§ **WORK REQUEST**: In the data below, one line contains "The height and width of the screenshot is (896, 1344)." and a later one contains "Select Console home". Print both, with every line between them, exactly and alone.

§ **RECORDS SHOWN**:
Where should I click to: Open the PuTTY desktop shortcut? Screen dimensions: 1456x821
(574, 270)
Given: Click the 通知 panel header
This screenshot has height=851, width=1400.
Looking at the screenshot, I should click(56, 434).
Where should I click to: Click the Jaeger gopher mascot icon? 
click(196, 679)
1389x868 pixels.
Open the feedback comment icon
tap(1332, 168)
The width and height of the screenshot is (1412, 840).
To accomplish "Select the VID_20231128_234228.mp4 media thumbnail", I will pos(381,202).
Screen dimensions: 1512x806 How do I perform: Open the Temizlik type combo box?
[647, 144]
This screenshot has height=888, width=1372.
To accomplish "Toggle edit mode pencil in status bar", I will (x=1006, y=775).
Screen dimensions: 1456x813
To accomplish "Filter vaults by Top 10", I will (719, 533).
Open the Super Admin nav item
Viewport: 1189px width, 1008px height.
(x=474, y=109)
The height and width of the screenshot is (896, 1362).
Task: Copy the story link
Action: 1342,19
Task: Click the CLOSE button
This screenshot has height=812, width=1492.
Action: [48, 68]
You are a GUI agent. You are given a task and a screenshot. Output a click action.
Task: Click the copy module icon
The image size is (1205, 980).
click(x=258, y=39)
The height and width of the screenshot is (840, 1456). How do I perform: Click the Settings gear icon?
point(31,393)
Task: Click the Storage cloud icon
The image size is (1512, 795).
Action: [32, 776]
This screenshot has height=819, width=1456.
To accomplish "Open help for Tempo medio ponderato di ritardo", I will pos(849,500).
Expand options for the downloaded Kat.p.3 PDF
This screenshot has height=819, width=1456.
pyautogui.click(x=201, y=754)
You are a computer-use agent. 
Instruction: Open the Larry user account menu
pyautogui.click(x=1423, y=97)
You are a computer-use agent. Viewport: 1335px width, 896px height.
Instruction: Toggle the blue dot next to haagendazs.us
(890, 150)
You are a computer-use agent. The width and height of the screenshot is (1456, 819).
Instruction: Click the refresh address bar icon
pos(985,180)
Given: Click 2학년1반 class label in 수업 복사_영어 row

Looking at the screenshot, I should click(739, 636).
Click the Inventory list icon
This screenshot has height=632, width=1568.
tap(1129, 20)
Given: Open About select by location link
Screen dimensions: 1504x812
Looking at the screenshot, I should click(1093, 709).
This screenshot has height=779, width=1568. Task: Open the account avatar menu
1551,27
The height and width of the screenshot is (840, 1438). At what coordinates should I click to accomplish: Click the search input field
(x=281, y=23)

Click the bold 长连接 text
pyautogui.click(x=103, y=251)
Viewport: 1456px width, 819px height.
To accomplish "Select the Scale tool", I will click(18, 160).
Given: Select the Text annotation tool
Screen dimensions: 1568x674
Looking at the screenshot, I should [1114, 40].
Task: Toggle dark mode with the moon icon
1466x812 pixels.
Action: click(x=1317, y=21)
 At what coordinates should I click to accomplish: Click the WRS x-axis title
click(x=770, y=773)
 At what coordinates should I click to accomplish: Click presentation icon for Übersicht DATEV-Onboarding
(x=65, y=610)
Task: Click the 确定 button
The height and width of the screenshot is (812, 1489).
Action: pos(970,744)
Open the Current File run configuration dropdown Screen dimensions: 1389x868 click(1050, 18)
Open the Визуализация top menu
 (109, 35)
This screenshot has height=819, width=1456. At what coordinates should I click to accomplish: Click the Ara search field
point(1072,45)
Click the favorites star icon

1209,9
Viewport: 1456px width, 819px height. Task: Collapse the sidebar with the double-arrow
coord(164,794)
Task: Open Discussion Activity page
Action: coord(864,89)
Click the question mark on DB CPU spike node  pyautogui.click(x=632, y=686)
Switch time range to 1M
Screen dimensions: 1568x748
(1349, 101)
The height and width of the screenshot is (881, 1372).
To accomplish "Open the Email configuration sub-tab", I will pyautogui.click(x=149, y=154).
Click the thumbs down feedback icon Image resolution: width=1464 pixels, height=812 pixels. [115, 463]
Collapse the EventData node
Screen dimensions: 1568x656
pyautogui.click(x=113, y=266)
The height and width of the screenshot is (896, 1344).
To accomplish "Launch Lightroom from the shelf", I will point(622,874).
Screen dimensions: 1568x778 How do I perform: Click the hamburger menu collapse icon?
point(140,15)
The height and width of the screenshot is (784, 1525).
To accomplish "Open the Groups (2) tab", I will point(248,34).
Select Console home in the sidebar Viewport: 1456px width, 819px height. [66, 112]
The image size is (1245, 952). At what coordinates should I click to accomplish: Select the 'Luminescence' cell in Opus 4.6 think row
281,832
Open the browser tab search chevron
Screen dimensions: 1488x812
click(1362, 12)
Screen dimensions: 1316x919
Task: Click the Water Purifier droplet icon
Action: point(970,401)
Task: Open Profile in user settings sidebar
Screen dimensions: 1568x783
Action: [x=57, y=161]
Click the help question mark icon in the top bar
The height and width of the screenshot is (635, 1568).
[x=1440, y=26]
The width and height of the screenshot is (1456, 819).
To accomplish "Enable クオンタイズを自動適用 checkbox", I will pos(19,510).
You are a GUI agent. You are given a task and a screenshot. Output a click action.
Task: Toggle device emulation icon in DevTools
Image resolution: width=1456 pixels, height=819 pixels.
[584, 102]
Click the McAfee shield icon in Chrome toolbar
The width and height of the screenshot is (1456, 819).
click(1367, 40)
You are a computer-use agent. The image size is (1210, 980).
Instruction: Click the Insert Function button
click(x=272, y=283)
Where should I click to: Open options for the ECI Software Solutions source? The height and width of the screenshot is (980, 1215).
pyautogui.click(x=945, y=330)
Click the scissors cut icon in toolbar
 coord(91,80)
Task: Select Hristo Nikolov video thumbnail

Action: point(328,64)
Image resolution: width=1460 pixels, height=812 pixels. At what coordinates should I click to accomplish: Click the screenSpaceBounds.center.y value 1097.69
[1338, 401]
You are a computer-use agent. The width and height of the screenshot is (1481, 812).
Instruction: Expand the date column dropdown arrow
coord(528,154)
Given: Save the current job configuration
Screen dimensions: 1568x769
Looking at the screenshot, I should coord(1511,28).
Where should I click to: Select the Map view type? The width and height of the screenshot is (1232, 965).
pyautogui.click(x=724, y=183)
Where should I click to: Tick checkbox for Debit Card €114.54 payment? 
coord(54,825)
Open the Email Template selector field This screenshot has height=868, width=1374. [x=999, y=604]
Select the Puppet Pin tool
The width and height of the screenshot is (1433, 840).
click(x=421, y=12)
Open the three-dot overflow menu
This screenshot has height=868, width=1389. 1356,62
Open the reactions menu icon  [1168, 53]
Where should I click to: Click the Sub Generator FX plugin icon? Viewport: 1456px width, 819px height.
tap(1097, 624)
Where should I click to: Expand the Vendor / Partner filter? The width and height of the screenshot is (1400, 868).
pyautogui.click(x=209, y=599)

§ **ANSWER TO THIS EXERCISE**:
The height and width of the screenshot is (896, 1344).
To accomplish "Launch Lightroom from the shelf", I will point(622,874).
Screen dimensions: 1568x778 How do I perform: Click the hamburger menu collapse icon?
point(140,15)
The height and width of the screenshot is (784, 1525).
To accomplish "Open the Groups (2) tab", I will point(248,34).
Select Console home in the sidebar Viewport: 1456px width, 819px height. [66, 112]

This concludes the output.